Thursday, November 13, 2008
Peas, Peas Me
I built this rustic trellis several years ago, simply because I had these posts left over from some trees we had taken out and, as we all know by now, I like garden structures and I like to build things. For all this time, it's sat unused at the rear of the backyard, in the weedy fenced-off area I've always jokingly called "the farm."
I've never planted anything on the trellis, mainly because up till now, I have had other priorities in my life and in my garden. And it is only this year, in fact, that I started to work on the farm, trying to turn it into this vague vision of a prairie kitchen garden that I have in my head. The results from this first year have been mixed, but that's okay, since life is about learning. I'm ready to give it a go again next year.
One interesting thing I've learned (that wasn't actually about the difference between growing vegetables and ornamentals) is that even if the space is supposed to be utilitarian, I can't resist tweaking the aesthetics. In fact, over the summer, as the farm became more and more settled--stone borders for the homesteader's ornamental bed, cold frames, re-sized and re-located compost bins, etc--I found I wanted to spend all my garden time out there, even more than I wanted to spend it in the ornamental garden. In working with it and making those little tweaks to give it some personality, it became a place to me, instead just a leftover spot in the yard where I was trying to grow some vegetables.

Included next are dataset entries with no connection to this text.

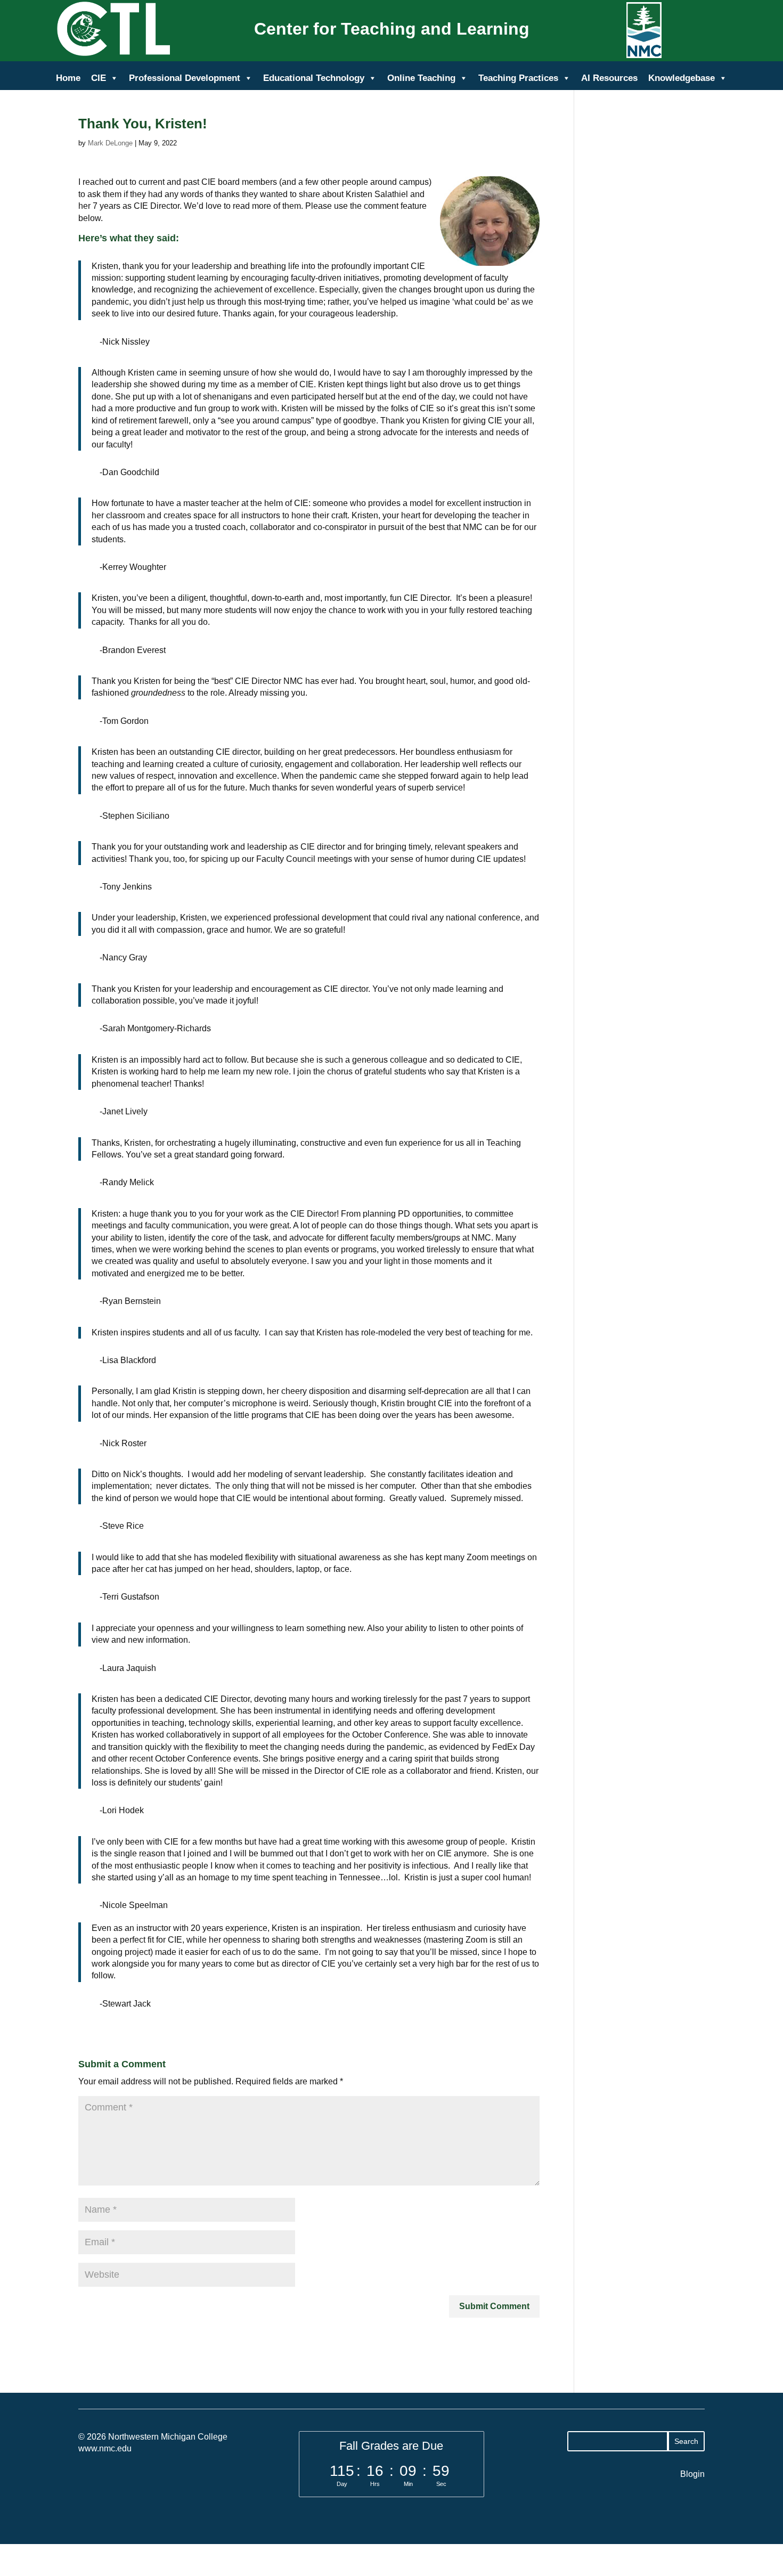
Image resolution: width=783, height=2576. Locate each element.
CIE (98, 78)
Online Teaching (421, 78)
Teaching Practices (518, 78)
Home (68, 78)
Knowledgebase (681, 78)
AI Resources (609, 78)
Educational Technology (313, 78)
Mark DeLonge (110, 143)
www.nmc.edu (105, 2448)
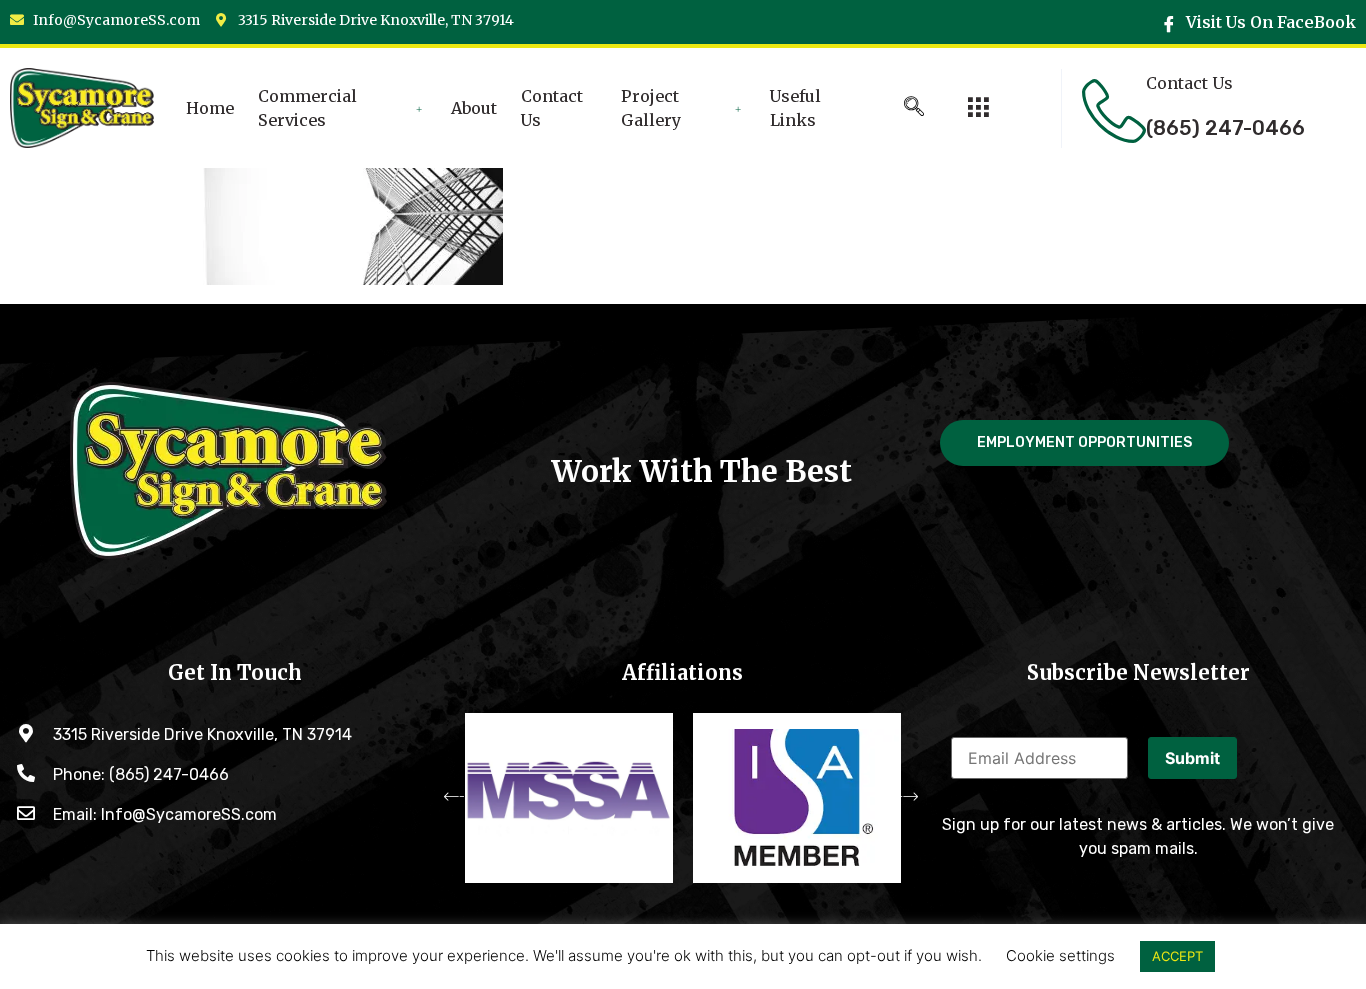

Place has associations. Place has memories. Place has character. You can have a conversation with place.
Anyway, I have developed more than a little affection for it, as unfinished as it still is. Unfinished doesn't matter, because it is young yet, and in my mind I can see what it will become.
Which all leads me to the real topic for today: Anna over at Flowergardengirl tapped me for something that is called a "seek and find" game. I am still relatively new to the blogosphere, but I think that the purpose of these "memes" (am I using that word in the correct sense?) is to introduce readers of one blog to other blogs they might enjoy. Anna was gracious enough to do that for my blog, and now I must return the favor.
In this particular game, I was supposed to grab the nearest book (not the best, or favorite, or most erudite, but the nearest) and turn to page 56, count down to the 5th sentence, and read it and two or three sentences beyond. Then I pass the game on to others.
So here goes, from Southwest Kitchen Garden, by Kim Nelson:
"Suggested varieties 'Cascadia,' Oregon Sugar Pod,' Sugar Snap,' and Super Sugar are tasty pod varieties that do particularly well in our arid climate. 'Dakota' or 'Wando' pods can be harvested and eaten when young or shelled when more mature.
Potential problems If allowed to sprawl on the soil of water overhead, peas are susceptible to mildew, so grow them on trellises or stakes and string. They are also favorites of native birds and may require some protection."
There you have it. I suppose it is a sign for what I should grow on that birdhouse trellis next year...
So here are my blog picks. If you've been tapped, don't feel obligated to play the game (though it would be fun for us to see what you are reading right now), but I did want to share your blog with others.
Greenwalks -- I love this blog. Karen is fighting the good fight in her posts on what creative Seattleites (is that how you say it?) are doing with their hell strips.
Red Dirt Ramblings -- Dee, up there in our neighbor state, has a beautiful blog and garden, and she writes just as beautifully about it. Check it out.
Brush and Baren -- Okay, this is not a garden blog, but printmaker Sherrie York has such engaging images that you just have to take a look. Buy one of those little prints she has for sell--they're cheap and would make a great holiday gift (I have three myself, and I'm not giving them to anyone!). And no, I do not personally know this person, nor am I a paid shill.
Soliloquy-- regular members of Blotanical are already familiar with this site, since it is a favorite of many. Even so, it is worth a repeat look-see if you already know it, and for those of you who don't already know it, you'll be glad to find it.
Red, White, and Grew--if you have an interest in Victory Gardens, then this is a good place to start. P.Price has put together a very user-friendly, informative blog on growing your own food and eating locally.
There you have it. I am "peased" to present these blogs to you (from so many to choose!), and thank you again, Anna for including me in the quest.